# GCN Cycling kit who has a set? or does it fall into the fred category.



## pittcanna

I have my eye on the road bike party kit.




























What say you
The Global Cycling Network Cycling Kit | Santini SMS


----------



## MMsRepBike

Totally Fred category where I'm at. There's two Freds around here with the normal red/black kits. Nobody else will touch them now, lol.


----------



## junior1210

I think it's fine, assuming you can ride like Marty Ashton. At least make sure you speak in a thick British accent while wearing.


----------



## tihsepa

Yeah. 





No. I would rather ride wearing one of those ugly ass Strava jerseys.


----------



## Rogus

If you like the way it looks then wear it or do you care more about what others think than you do? This "Fred" stuff is stupid.


----------



## bvber

Or try this on and see if anyone catches it. :idea:


----------



## farva

After watching a few of their videos, I have concluded that GCN Is actually just 3 unemployed guys living in their Moms basement that may or may not contain a chicken


----------



## Oxtox

not a horrible looking jersey, but it costs more than I'm willing to pay.

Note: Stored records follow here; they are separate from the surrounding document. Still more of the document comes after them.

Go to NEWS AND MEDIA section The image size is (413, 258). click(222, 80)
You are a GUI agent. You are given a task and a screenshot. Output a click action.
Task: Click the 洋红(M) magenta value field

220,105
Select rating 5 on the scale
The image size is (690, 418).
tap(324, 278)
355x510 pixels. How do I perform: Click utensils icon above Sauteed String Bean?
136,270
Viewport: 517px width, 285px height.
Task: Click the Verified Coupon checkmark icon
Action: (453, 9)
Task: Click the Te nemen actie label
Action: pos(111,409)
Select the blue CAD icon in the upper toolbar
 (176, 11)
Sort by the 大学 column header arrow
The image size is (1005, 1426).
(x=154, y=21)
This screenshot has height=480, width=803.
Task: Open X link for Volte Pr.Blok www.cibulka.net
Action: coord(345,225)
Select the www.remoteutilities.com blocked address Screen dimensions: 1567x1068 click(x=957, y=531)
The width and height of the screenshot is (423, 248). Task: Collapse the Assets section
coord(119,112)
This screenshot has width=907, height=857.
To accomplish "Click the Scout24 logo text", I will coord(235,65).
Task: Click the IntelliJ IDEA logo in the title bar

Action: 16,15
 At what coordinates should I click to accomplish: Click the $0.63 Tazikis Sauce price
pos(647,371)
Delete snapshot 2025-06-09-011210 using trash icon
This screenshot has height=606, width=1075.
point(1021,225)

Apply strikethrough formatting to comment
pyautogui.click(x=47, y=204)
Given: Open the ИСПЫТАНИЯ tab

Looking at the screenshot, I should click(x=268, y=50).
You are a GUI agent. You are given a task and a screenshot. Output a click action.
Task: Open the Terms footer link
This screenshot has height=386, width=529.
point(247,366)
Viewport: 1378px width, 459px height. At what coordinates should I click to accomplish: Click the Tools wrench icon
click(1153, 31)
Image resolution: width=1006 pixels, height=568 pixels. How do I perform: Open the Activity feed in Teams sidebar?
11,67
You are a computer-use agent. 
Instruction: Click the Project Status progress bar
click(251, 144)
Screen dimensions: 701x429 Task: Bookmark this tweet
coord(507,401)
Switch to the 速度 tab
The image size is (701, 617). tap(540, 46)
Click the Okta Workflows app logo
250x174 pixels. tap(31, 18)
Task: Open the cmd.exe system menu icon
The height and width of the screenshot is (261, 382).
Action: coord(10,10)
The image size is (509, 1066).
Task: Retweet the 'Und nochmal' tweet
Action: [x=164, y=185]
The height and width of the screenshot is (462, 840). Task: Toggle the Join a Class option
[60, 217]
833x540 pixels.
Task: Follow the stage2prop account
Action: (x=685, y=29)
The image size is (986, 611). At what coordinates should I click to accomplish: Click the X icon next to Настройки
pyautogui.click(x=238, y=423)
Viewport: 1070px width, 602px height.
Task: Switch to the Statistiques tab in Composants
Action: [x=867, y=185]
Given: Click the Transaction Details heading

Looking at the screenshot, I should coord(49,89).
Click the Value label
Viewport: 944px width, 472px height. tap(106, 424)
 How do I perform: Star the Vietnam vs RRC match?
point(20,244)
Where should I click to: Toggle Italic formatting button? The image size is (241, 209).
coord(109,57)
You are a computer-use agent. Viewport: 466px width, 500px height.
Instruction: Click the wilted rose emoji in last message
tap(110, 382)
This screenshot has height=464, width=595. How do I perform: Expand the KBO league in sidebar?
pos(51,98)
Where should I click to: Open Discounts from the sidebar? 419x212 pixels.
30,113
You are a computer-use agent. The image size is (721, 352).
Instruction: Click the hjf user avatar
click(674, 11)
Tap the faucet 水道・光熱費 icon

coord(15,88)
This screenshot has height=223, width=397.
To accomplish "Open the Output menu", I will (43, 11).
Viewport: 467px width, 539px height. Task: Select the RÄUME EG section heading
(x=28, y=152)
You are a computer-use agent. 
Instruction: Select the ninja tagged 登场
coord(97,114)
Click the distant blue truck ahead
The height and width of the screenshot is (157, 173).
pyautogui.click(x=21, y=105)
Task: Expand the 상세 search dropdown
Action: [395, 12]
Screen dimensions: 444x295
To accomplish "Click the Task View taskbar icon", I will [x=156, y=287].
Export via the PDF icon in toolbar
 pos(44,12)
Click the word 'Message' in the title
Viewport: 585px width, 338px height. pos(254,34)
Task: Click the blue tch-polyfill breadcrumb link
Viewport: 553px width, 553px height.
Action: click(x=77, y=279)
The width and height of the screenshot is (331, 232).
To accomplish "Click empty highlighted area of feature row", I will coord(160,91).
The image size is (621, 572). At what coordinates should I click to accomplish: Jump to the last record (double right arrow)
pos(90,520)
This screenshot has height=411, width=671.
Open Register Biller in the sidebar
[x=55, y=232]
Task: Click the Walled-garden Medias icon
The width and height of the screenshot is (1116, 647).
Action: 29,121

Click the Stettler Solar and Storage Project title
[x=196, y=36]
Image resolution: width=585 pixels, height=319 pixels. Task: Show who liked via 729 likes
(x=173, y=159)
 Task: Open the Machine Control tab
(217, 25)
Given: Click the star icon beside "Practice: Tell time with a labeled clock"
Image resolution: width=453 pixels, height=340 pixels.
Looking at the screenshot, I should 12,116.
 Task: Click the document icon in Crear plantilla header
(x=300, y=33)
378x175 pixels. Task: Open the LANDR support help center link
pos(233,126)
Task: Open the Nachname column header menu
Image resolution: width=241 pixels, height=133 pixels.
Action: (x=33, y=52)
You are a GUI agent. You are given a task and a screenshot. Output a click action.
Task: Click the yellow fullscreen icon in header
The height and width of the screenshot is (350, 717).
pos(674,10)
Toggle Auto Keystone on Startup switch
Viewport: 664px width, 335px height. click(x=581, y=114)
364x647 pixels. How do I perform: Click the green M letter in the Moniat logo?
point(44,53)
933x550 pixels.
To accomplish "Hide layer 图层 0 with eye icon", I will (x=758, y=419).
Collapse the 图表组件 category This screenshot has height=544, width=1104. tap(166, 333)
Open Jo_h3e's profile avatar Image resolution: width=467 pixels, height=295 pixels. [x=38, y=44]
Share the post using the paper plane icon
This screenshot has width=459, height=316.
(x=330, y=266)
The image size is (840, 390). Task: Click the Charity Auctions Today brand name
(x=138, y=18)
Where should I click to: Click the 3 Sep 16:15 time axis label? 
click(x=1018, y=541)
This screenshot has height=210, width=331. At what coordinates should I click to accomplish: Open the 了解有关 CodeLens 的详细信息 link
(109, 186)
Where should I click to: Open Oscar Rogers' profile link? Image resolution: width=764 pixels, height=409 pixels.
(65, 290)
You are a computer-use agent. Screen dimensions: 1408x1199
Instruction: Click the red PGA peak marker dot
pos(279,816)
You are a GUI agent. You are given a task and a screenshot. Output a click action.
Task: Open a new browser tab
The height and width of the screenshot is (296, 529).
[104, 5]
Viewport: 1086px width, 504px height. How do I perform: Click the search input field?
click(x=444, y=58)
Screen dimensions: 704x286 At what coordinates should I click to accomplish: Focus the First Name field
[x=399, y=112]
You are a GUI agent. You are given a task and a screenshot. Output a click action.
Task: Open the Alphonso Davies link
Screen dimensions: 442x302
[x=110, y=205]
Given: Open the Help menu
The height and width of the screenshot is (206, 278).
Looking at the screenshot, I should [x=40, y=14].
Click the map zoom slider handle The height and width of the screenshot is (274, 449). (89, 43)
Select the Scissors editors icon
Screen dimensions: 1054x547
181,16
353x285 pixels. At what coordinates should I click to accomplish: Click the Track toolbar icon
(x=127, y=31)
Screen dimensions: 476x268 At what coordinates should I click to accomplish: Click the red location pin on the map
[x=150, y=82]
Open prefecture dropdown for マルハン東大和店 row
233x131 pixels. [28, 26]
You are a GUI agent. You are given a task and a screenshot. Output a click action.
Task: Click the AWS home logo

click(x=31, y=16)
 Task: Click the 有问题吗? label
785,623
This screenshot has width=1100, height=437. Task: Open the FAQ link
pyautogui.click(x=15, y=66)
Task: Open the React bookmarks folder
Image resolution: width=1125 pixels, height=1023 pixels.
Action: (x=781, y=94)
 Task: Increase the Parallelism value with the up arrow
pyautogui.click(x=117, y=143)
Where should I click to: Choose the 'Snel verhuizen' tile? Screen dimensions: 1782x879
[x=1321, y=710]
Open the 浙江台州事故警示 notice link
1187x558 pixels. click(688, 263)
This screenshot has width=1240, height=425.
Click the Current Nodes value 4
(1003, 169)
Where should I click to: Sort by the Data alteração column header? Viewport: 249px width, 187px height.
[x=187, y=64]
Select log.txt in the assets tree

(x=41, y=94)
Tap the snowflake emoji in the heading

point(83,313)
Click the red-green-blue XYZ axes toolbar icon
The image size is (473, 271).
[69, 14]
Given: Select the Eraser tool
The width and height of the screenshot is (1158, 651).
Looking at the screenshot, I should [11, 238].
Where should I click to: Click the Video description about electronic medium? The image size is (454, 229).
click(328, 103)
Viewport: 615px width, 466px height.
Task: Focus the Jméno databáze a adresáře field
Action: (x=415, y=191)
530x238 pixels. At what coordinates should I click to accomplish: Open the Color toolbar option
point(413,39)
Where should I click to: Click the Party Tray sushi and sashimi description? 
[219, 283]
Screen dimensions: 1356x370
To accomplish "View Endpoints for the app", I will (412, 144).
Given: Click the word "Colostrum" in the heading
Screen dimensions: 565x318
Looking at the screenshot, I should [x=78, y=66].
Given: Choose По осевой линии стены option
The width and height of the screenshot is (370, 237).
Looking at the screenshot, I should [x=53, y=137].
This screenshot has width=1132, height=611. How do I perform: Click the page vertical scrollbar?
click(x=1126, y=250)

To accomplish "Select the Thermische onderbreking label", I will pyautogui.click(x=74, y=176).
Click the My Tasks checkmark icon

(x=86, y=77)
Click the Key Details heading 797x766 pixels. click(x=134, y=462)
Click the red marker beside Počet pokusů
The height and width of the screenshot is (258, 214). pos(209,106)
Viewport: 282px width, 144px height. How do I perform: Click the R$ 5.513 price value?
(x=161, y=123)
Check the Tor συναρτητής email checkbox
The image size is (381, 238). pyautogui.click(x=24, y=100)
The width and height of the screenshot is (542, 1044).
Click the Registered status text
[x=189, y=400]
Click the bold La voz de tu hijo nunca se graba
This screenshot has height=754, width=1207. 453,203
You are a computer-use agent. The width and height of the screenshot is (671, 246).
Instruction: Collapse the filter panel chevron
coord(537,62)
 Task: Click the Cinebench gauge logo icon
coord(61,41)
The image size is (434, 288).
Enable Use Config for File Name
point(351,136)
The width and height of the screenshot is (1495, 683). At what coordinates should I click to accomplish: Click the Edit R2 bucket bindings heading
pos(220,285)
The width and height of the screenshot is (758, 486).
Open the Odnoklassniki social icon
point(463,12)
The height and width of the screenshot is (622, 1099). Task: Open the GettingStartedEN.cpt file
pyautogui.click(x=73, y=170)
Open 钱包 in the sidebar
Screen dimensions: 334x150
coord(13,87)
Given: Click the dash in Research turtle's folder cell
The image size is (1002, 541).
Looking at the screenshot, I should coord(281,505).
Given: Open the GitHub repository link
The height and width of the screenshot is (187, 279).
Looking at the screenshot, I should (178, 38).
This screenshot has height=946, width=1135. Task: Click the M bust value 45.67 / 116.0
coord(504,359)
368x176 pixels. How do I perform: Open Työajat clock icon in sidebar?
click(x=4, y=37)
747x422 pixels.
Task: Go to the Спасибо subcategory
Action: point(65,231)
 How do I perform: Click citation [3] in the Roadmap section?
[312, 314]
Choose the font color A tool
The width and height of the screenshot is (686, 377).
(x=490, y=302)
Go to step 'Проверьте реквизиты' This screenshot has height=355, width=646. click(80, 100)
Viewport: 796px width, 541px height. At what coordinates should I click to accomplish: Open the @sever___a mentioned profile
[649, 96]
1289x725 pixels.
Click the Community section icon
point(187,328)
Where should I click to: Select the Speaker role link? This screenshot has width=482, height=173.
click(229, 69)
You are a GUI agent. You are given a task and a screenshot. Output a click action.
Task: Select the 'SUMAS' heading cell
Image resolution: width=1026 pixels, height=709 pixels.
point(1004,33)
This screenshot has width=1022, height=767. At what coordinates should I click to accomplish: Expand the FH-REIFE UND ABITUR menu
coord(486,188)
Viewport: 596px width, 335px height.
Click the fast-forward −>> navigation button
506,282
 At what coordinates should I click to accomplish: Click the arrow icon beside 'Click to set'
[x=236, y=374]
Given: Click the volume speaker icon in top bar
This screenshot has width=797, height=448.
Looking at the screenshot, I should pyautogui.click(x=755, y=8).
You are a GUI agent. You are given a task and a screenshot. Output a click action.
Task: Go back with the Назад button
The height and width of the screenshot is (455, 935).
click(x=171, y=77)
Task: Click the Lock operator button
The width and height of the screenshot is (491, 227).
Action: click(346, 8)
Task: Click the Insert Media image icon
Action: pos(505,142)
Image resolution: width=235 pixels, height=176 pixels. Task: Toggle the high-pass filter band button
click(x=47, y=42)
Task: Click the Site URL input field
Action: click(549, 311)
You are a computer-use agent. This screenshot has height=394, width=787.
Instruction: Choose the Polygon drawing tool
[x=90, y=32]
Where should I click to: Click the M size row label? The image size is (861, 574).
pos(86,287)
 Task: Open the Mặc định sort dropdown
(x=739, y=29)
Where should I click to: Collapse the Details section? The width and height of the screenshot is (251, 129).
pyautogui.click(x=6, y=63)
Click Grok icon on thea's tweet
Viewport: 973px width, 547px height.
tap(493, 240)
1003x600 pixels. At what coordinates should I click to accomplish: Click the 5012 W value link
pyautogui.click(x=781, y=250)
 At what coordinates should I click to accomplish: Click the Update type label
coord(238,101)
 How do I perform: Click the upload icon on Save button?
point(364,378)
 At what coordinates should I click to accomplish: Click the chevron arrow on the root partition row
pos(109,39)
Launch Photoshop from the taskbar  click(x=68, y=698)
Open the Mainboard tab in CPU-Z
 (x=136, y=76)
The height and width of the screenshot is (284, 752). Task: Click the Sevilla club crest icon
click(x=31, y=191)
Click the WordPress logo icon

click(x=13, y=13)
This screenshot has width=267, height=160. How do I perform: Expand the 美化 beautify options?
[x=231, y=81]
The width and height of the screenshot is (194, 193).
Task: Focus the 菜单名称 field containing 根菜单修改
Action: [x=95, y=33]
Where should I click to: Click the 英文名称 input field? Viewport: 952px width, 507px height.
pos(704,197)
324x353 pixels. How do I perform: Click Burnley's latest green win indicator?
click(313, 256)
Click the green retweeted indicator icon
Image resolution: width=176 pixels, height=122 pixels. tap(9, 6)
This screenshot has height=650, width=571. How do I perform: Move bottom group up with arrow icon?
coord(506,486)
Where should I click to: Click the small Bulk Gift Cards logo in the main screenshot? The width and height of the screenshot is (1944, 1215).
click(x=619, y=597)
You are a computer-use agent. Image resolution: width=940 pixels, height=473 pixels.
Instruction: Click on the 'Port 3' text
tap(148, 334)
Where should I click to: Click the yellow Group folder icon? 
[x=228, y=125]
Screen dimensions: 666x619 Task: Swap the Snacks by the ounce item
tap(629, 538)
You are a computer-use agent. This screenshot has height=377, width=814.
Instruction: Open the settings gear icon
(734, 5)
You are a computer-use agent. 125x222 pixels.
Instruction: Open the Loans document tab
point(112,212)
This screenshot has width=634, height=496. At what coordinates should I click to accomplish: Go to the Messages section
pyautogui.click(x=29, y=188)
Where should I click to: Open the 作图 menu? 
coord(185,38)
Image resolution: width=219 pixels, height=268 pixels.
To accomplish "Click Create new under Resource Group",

and I never buy full kit...that's a little over the top for my tastes.


----------



## den bakker

farva said:


> After watching a few of their videos, I have concluded that GCN Is actually just 3 unemployed guys living in their Moms basement that may or may not contain a chicken


pretty much definition of most pros


----------



## TricrossRich

I love GCN... watch almost every day. I think the guys are funny and as a relatively new cyclist, less than 1 year riding, I learn something almost every video. I really wanted to get the kit, to support them... but I just don't like the looks of it. IMO, there's way to much on it... its busy. I can understand why they want tout their advertisers on there... but at some point, that takes away from the aesthetics and people simply won't buy it.


----------



## AlanE

I think it says "poseur" more than "fred". By that I mean it looks more "pro" than "dork"


----------



## Cinelli 82220

junior1210 said:


> I think it's fine, assuming you can ride like Marty Ashton.


Martyn Ashton is paralysed from a fall doing a stunt Sep 1 2013.

He won't be riding unless a miracle occurs. 

If someone put out a set of kit with the proceeds going towards his rehab I would buy that.


----------



## BacDoc

Martyn was my favorite rider and one of the most talented of the multidisciplinary bunch. If any of the money goes to him, I'm with Cinelli 82220, I'll buy that!


----------



## STRANA

I've thought about getting a set to support their show but hate ordering and no being sure of sizing. I have no problem wearing kit that looks sharp. I wouldn't mind team kit as such. That being said I am a bigger fan of the red/black over the green. Do what makes you happy that why we ride!


----------



## PMC

Santini makes pretty decent stuff IMO so if you like it you should get a GCN kit.

Who cares if someone thinks it's poseur or fred gear. Get it, use it and enjoy... wash and repeat.


----------



## ucfquattroguy

Hmm. Makes me question my wearing of the Sufferfest 'Dark Side' kit... *thinks about it* 

Nope..still badass.


----------



## junior1210

Cinelli 82220 said:


> Martyn Ashton is paralysed from a fall doing a stunt Sep 1 2013.
> 
> He won't be riding unless a miracle occurs.
> 
> If someone put out a set of kit with the proceeds going towards his rehab I would buy that.


I wouldn't bet against that miracle. I mean you saw Road Party 1 right?! He could do stuff on one wheel I can't do on two feet and a spotter. As far as his rehab goes, I'd rather just donate to the cause than buy a kit.


----------



## JFR

Rogus said:


> If you like the way it looks then wear it or do you care more about what others think than you do? This "Fred" stuff is stupid.


Bah, it's just human nature. Most people want to look good and fit in. They wear stuff they like AND other people will think they look good in. You must not be married...

_Honey, does this look okay?_


----------